_DONNÉES DU CORPUS_
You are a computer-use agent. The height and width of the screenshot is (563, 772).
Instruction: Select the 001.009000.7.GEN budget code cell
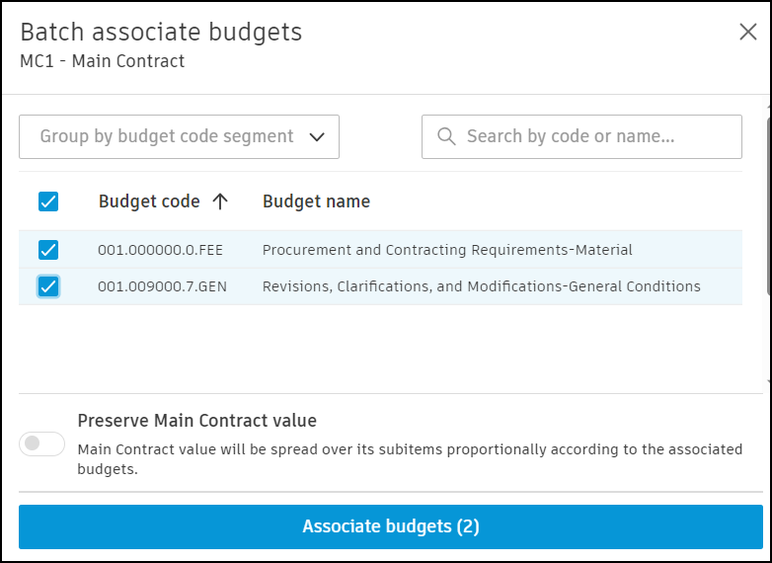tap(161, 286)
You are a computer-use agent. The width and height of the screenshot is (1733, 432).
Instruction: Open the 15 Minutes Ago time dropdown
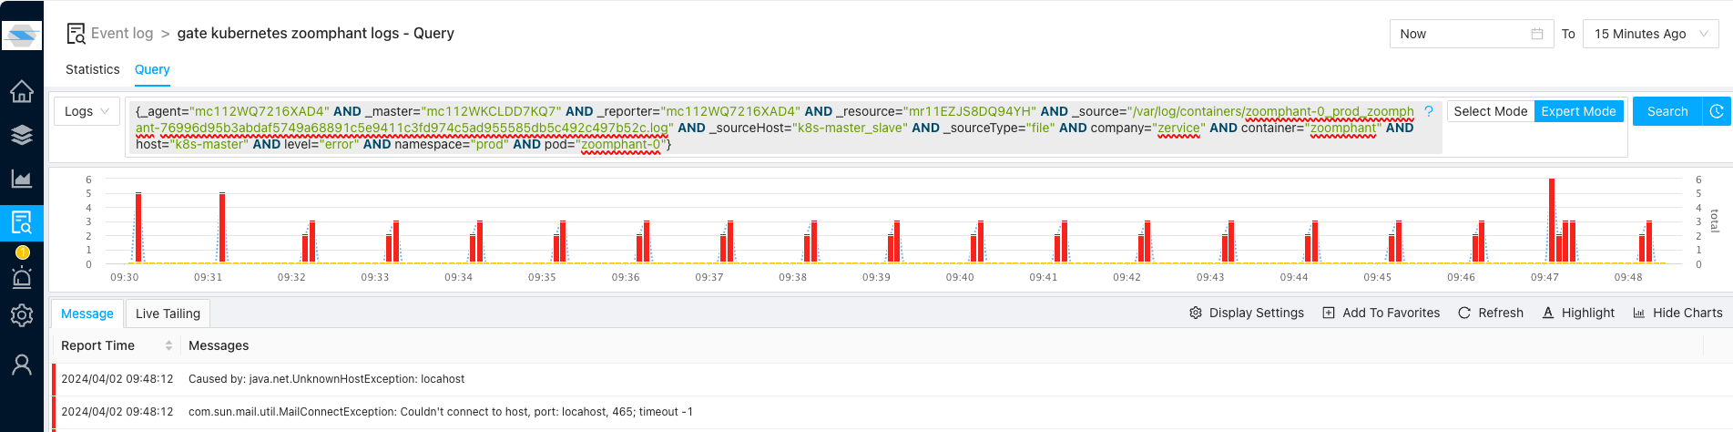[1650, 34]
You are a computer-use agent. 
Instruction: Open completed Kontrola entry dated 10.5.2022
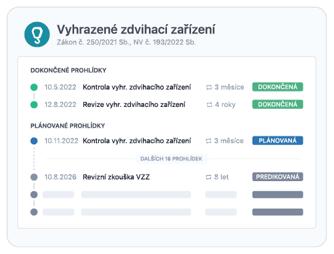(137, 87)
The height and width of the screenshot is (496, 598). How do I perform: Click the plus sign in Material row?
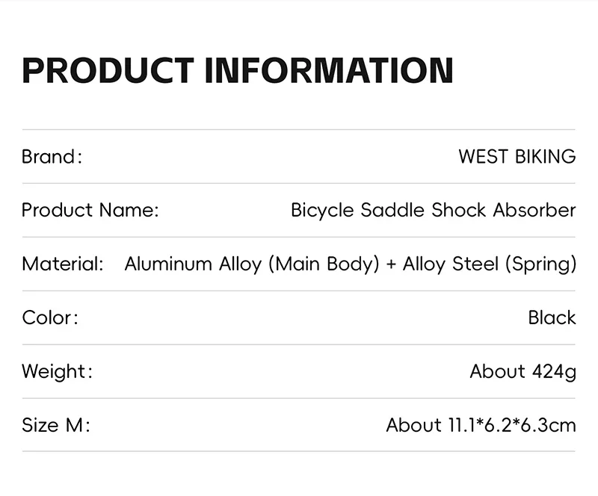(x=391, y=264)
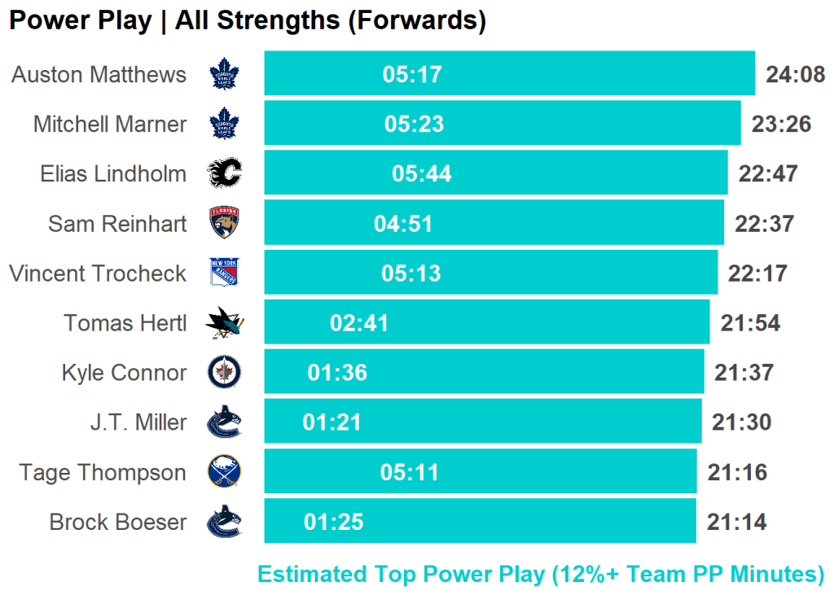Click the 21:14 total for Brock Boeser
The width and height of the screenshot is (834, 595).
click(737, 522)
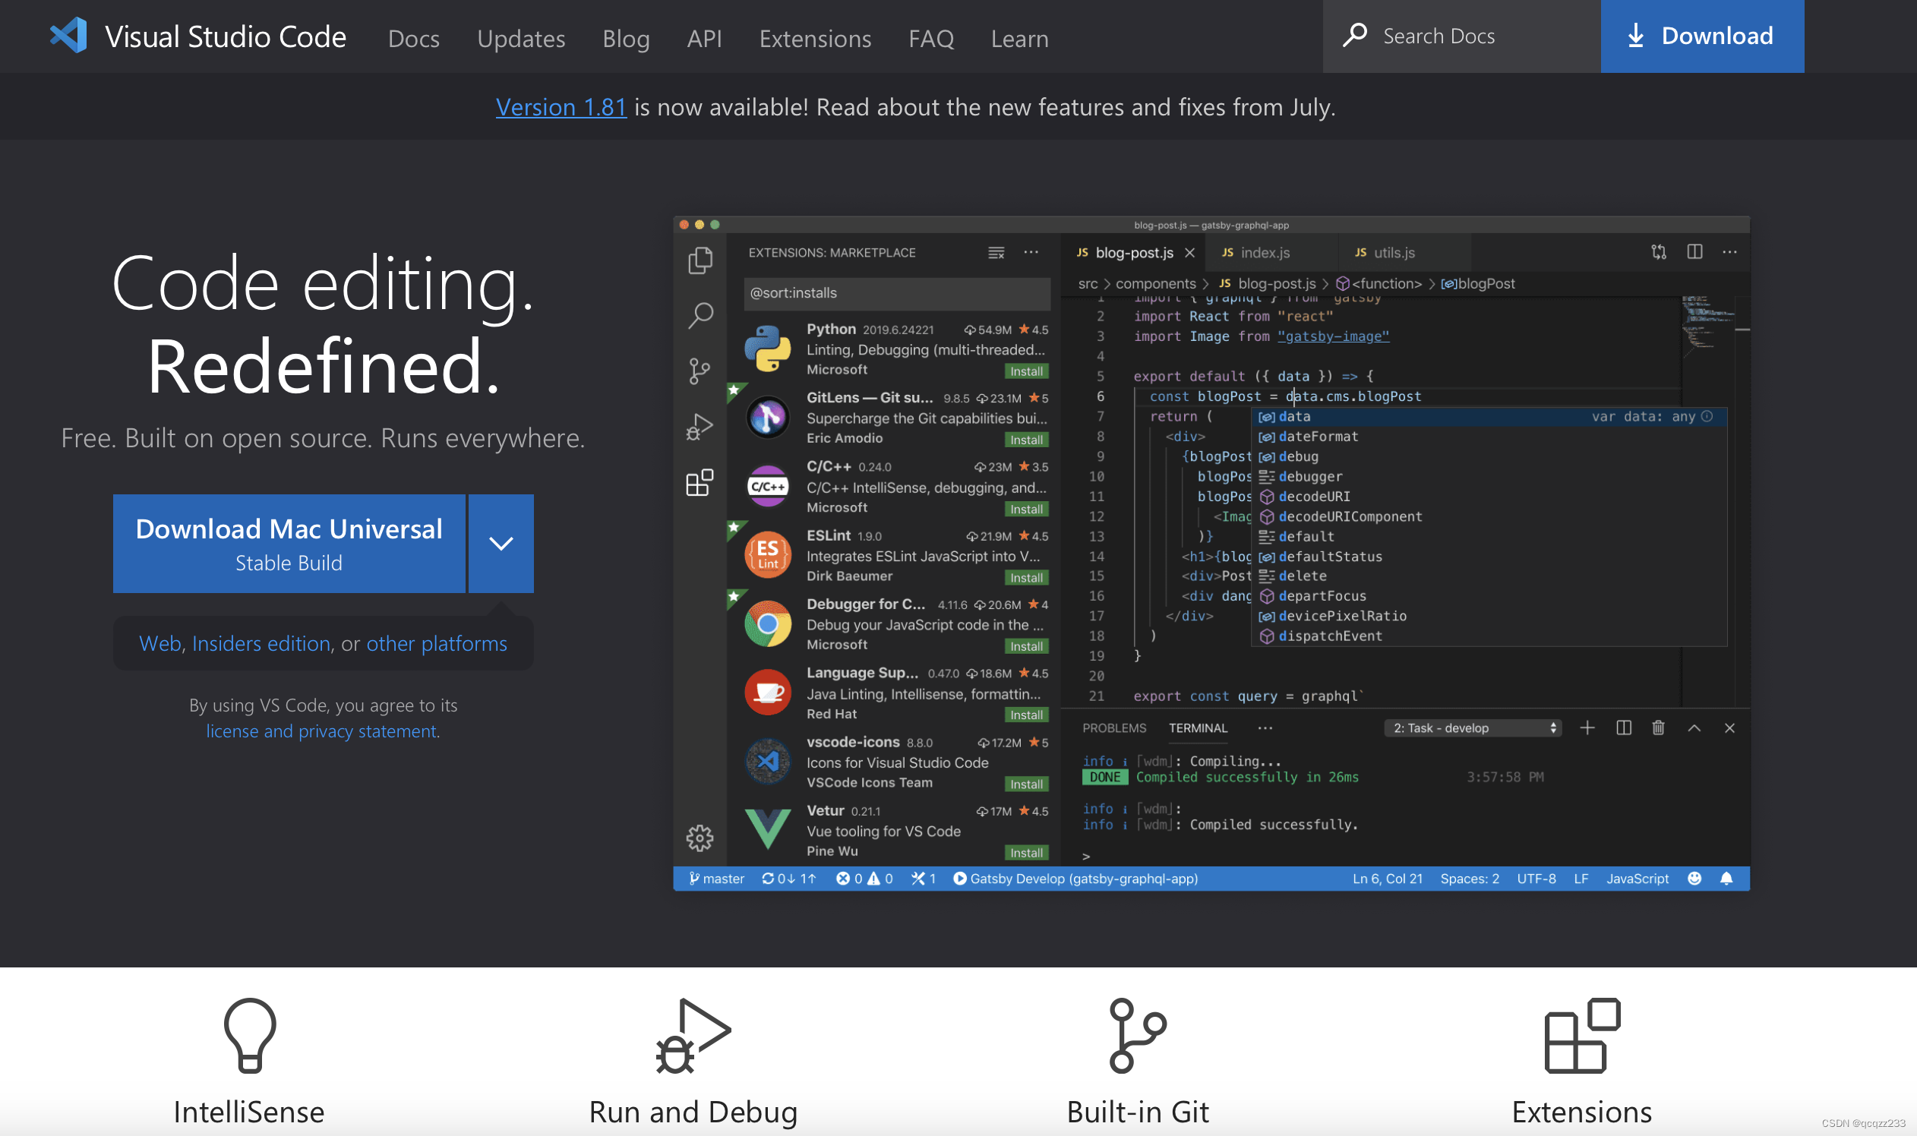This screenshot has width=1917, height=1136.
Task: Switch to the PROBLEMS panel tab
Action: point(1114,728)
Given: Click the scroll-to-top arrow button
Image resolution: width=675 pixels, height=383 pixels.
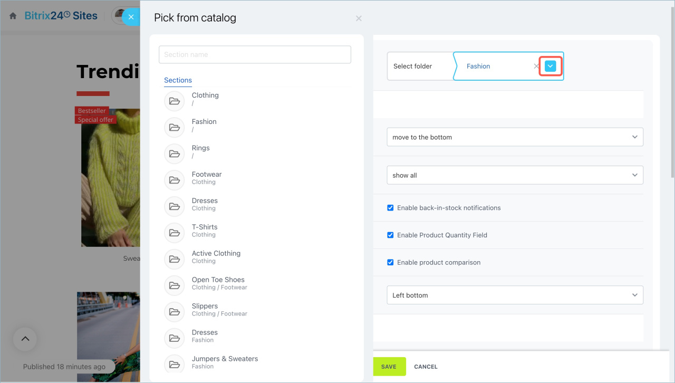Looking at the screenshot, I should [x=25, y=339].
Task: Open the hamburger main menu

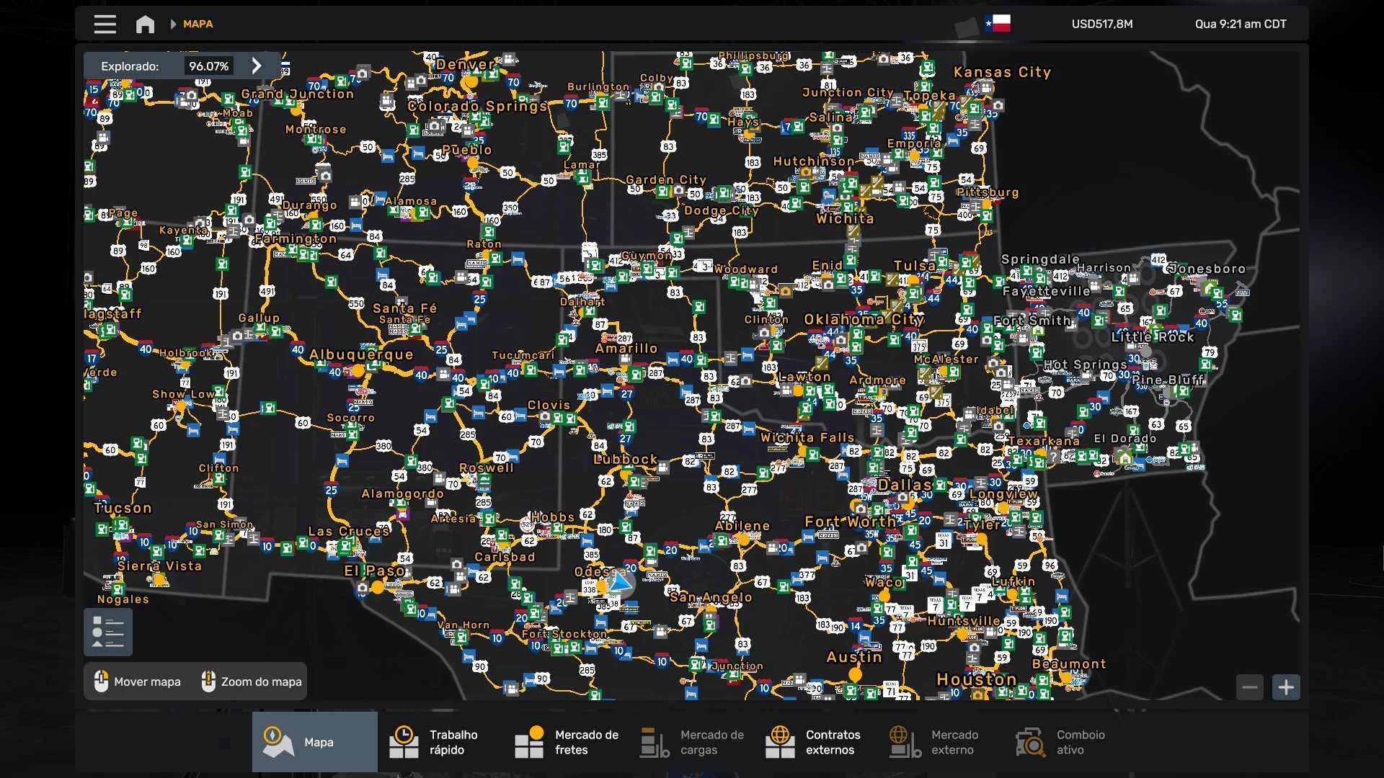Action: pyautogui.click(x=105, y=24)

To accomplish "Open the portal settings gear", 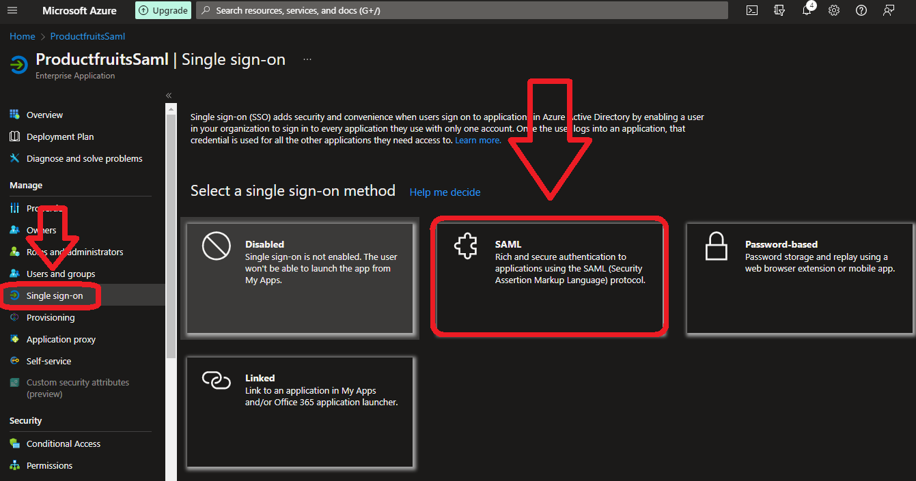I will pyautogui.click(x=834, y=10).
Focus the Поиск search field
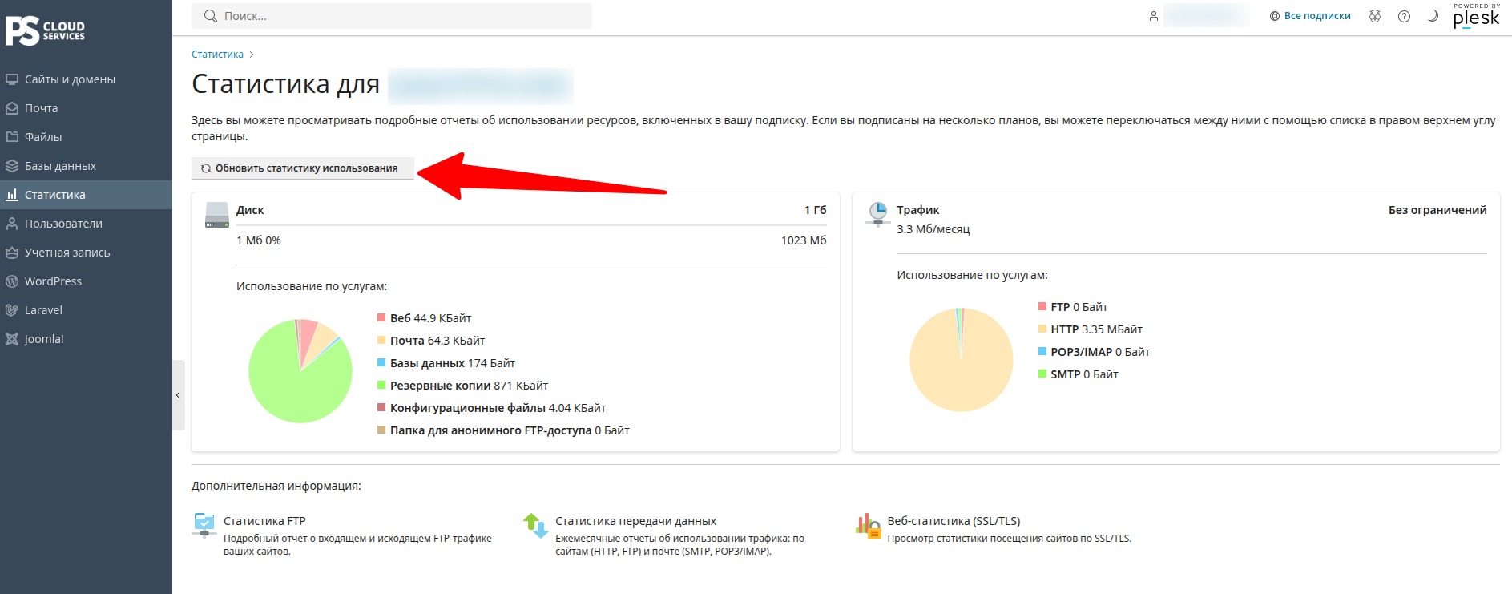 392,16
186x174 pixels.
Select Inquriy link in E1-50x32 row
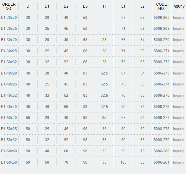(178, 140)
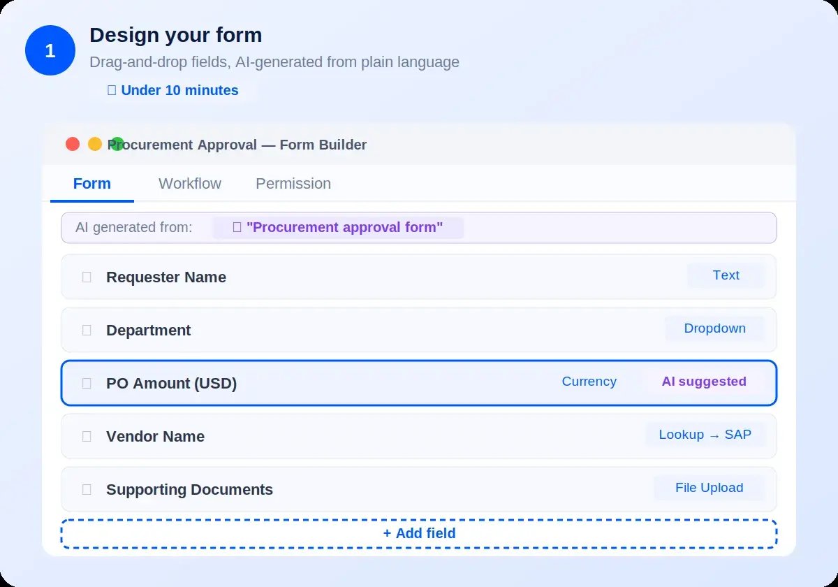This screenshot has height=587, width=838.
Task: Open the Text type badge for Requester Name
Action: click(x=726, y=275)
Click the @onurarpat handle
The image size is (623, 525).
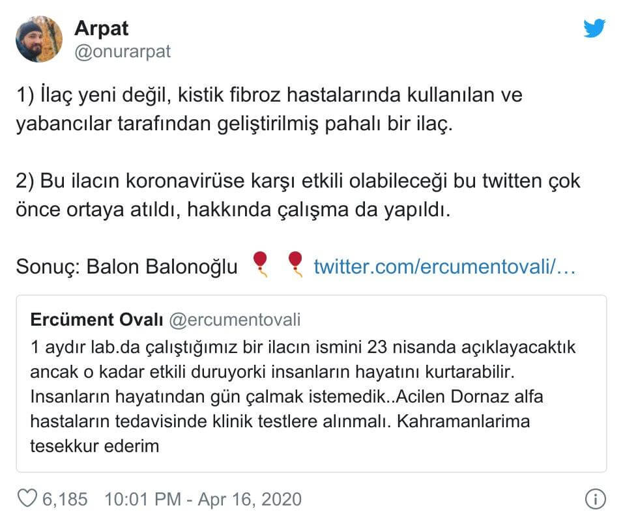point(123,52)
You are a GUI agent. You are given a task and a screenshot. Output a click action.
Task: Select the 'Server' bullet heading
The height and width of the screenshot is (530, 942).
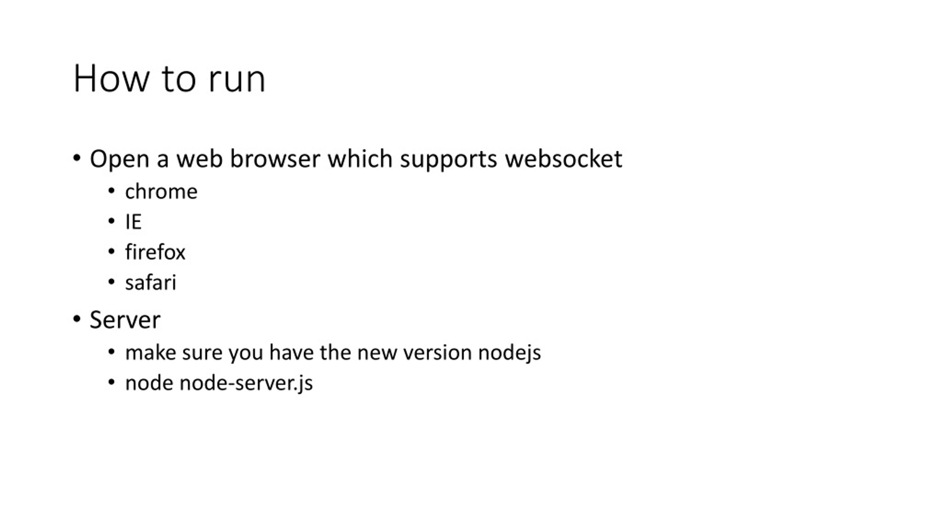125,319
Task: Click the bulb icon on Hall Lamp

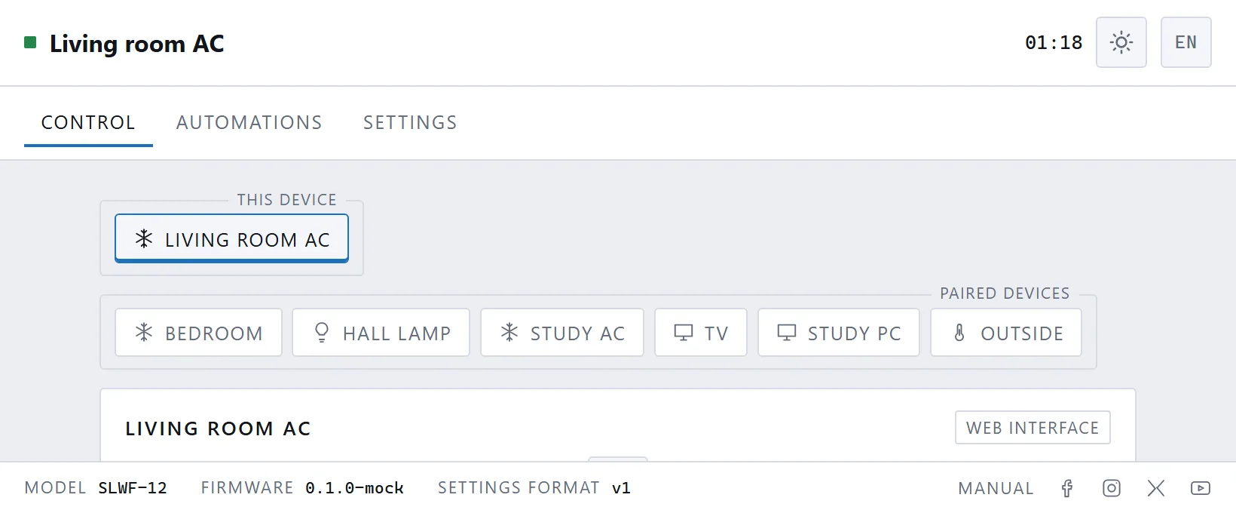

_CONSIGNE DE L'EXERCICE_
Mettez à jour le passage allant de la ligne contenant « Focus the Поиск search field » jusqu'à la ligne contenant « point(123,52) », toutes deux incluses, en remplaçant « handle » par « username » sans rien changer d'autre. Ne reproduisez pas les images dans votre réponse.

_LA RÉPONSE_
Focus the Поиск search field
 392,16
186x174 pixels.
Select Inquriy link in E1-50x32 row
(178, 140)
This screenshot has height=587, width=838.
Task: Open the Text type badge for Requester Name
Action: click(x=726, y=275)
Click the @onurarpat username
The image size is (623, 525).
point(123,52)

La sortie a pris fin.